And Now, Your Cinematic Cigarette

Here are some movies to get you in the mood (or kill it with an icepick)

Valentine’s Day sucks. That’s not an original sentiment, but it bears repeating.

Like everything else in our super advertised, heavily marketed consumer culture, the day has been taken over by large corporations that want you to spend money unnecessarily on bogus products to prove, loudly, the love that you spend the other 364 days of the year proving quietly.

That reminds me: Gotta check my dinner reservations and make sure I got a table at my wife's favorite restaurant.

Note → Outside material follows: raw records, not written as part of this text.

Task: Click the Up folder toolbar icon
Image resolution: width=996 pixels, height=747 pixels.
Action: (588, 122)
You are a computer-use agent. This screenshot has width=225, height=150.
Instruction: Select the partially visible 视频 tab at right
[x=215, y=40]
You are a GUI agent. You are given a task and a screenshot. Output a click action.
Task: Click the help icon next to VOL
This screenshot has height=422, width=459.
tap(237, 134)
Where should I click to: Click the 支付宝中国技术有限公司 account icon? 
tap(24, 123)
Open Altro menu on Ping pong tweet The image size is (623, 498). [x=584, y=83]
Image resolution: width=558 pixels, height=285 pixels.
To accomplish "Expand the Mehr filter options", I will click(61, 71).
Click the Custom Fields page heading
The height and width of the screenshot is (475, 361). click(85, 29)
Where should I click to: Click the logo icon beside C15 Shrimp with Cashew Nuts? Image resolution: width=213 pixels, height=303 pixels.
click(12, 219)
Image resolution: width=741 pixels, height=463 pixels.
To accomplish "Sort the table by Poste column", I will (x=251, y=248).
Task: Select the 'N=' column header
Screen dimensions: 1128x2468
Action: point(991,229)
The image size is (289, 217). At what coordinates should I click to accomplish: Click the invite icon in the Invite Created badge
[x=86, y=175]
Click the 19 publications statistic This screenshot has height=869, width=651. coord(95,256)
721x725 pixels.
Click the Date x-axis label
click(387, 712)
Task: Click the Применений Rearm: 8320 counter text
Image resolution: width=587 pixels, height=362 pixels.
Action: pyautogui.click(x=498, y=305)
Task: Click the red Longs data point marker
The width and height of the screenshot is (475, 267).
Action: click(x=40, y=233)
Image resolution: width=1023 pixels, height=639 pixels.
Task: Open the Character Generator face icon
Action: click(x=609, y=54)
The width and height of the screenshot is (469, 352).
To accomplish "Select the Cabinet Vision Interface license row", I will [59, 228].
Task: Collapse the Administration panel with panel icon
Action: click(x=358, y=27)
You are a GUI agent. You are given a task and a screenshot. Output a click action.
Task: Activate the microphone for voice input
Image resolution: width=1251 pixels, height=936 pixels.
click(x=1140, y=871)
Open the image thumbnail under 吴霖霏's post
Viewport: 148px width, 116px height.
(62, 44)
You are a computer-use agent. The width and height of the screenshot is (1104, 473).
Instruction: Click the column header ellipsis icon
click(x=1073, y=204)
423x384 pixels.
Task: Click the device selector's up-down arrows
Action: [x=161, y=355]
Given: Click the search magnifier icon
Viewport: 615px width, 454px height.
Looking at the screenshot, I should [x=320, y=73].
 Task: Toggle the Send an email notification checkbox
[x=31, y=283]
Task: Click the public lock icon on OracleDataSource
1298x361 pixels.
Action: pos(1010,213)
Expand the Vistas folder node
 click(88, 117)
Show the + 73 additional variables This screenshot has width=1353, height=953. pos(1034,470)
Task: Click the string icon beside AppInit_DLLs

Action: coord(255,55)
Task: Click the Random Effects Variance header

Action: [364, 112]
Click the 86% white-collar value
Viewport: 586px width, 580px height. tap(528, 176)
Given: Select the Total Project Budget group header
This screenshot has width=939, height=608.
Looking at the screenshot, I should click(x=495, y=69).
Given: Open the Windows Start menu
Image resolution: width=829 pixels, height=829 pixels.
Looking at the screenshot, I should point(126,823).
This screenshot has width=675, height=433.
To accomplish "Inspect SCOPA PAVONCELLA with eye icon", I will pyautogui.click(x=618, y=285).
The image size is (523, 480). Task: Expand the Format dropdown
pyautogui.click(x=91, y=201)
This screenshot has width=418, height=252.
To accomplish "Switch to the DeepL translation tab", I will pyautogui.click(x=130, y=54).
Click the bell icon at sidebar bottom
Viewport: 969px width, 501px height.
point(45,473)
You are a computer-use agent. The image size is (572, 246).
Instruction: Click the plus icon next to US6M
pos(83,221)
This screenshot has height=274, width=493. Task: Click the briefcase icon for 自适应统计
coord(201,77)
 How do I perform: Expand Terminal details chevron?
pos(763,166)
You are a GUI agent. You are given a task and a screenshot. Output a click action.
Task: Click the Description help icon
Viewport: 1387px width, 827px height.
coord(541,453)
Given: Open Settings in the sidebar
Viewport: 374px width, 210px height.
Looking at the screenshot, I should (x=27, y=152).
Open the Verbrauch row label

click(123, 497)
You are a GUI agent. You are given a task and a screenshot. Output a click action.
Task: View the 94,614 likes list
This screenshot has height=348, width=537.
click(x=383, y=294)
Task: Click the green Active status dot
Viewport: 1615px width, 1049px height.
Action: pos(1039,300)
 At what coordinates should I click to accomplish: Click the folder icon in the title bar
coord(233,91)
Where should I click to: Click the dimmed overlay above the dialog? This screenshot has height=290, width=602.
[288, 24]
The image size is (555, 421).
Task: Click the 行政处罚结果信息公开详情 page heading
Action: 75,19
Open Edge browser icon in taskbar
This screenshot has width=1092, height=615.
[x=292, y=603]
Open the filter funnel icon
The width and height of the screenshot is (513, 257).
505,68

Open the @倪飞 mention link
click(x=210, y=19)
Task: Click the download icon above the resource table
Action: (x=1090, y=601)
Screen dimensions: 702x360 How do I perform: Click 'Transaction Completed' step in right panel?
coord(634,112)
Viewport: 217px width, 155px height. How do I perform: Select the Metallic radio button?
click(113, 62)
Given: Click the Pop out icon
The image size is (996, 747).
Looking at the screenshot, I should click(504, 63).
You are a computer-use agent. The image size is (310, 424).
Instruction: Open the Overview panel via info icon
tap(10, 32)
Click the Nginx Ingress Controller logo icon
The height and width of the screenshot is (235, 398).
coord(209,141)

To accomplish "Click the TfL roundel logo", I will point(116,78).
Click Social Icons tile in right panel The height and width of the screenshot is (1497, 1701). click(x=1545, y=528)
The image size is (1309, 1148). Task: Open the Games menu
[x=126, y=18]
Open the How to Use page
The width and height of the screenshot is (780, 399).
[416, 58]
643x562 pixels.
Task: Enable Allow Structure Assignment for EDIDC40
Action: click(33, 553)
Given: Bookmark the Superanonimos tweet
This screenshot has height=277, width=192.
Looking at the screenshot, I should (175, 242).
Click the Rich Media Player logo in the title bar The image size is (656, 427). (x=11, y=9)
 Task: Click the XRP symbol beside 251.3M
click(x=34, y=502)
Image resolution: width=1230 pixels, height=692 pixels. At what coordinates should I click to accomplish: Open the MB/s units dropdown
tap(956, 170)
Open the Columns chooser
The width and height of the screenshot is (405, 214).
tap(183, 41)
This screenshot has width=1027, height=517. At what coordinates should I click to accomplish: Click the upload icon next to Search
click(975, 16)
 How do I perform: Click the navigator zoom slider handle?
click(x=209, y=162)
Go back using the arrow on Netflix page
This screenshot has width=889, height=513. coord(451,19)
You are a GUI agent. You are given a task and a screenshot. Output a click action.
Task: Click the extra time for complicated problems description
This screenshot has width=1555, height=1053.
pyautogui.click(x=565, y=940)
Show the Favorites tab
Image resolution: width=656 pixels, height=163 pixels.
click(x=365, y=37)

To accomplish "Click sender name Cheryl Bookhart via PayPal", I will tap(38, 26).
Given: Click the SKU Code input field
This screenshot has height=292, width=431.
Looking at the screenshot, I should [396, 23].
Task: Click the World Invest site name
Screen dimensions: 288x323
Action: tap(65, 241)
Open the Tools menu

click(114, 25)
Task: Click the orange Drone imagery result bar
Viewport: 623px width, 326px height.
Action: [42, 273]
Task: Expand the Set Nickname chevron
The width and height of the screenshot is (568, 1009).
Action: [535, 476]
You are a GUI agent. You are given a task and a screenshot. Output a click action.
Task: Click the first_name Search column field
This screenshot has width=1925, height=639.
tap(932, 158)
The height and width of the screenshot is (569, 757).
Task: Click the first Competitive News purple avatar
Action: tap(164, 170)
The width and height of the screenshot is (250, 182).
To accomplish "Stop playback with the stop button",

And for those of us who need a little help in the eros department, here are five movies that can goose your romance and five movies guaranteed to produce a flaccid penis on February 14.

Least sexy movies

Basic Instinct

There are people out there who think Basic Instinct is one of the sexiest movies ever. Those people are insane. What’s sexy? Watchin’ hot bonin’ that culminates with a ridiculously violent icepick stabbing? When Michael Douglas’ character rapes Jeanne Tripplehorn’s character? The interrogation/flashing scene? Basic Instinct is so over the top it feels like parody, but it clearly thinks it’s superhot.

Fifty Shades of Grey
This is a guess because the movie just began shooting. When it hits the multiplexes, I'll look at it with the most non-gimlet eye I can. But the novel feels like an unedited tract by a dumb high school sophomore. Here's a piece of text I swear I'm not making up: "I feel the color in my cheeks rising again. I must be the color of The Communist Manifesto." That line was written, presumably, without irony.

Manhattan
Or really, and every Woody Allen movie when he's older and dating a woman young enough to be his granddaughter. Resurfaced rumors of child molestation aside, the Allen-Mariel Hemingway stuff is just creepy. Creepy. Hemingway literally looks like a child (she was 17 during filming) and Allen was about 43. So, gah. GAH. It's just awkward and, for this critic, it becomes impossible to focus on the rest of the story.

The Notebook
Like Basic Instinct, some people find this movie irresistibly sexy, probably because of the rain make out scene. But those same people always overlook one important fact: The two main characters (as youths played by Rachel McAdams and Ryan Gosling, and as olds played James Garner and Gena Rowlands) are complete and total selfish assholes. Rowlands went from A Woman Under the Influence to this. Barf. What would John Cassavetes think of his son Nick's movie?

Showgirls
Maybe it's cheating to throw a second Paul Verhoeven-directed movie on this list (Basic Instinct is also his, and both were written by Joe Eszterhas). Plus, every critic ever has ridiculed Showgirls. But here's the reason it keeps making articles like this one: The moment when Kyle MacLachlan, in the swimming pool, comes toward Elizabeth Berkley, arms outstretched, dumb grin on his face, and then they have crazy water sex where Berkley flails like a wounded animal. (I just had to take a break writing because I was laughing so hard.)

Best sexy movies

Before Sunset
Anyone who saw this movie's sequel, Before Midnight, may be surprised at Before Sunset's inclusion here, but it offers the pre-children, pre-domestic life, pre-relationship thrill of rekindling lost romance. Try to keep your pulse from quickening when Julie Delpy's Celine tells Ethan Hawke's Jesse, "Baby, you're gonna miss that plane."

The Big Easy
Sure, there's murder and foul play and police corruption. There's also sex with your clothes on, and Dennis Quaid (before he became terrible) and Ellen Barkin make it work, partly because their affair is sort of illicit, and partly because a lot is left to the imagination. (See also: Barkin in Sea of Love.)

Out of Sight
This early George Clooney-starrer didn't burn up the box office but it may burn up your libido. The tale of an escaped convict (Clooney's Jack Foley) and the federal marshal tracking him (Jennifer Lopez's Karen Sisco), the always gorgeous Clooney has rarely been sexier and Lopez has never given another good performance before or since. Maybe being trapped in that car trunk was the key, or maybe it was pretending they were other people in the bar scene. Whatever the case, their chemistry is palpable, made all the more real by the story's life-or-death stakes.

Secretary
Here's a BDSM movie for even the non-BDSM practitioner (or reader, or viewer). The dominant boss (James Spader) and sub secretary (Maggie Gyllenhaal) have a relationship that's treated with an appropriate amount of seriousness and raised eyebrows by director Steven Shainberg. None of it would work without Erin Cressida Wilson's sharp screenplay.

Shakespeare in Love
Gwyneth Paltrow? Barf. Elizabethan costumes? Be still, my beating heart. Ben Affleck with an English accent? I’m kidding, right? Nope: When Paltrow and Joseph Fiennes (as William Shakespeare) first get together, there’s an intimacy captured that feels real, timeless, and hopelessly romantic.

Enjoy your champagne and strawberries, kids.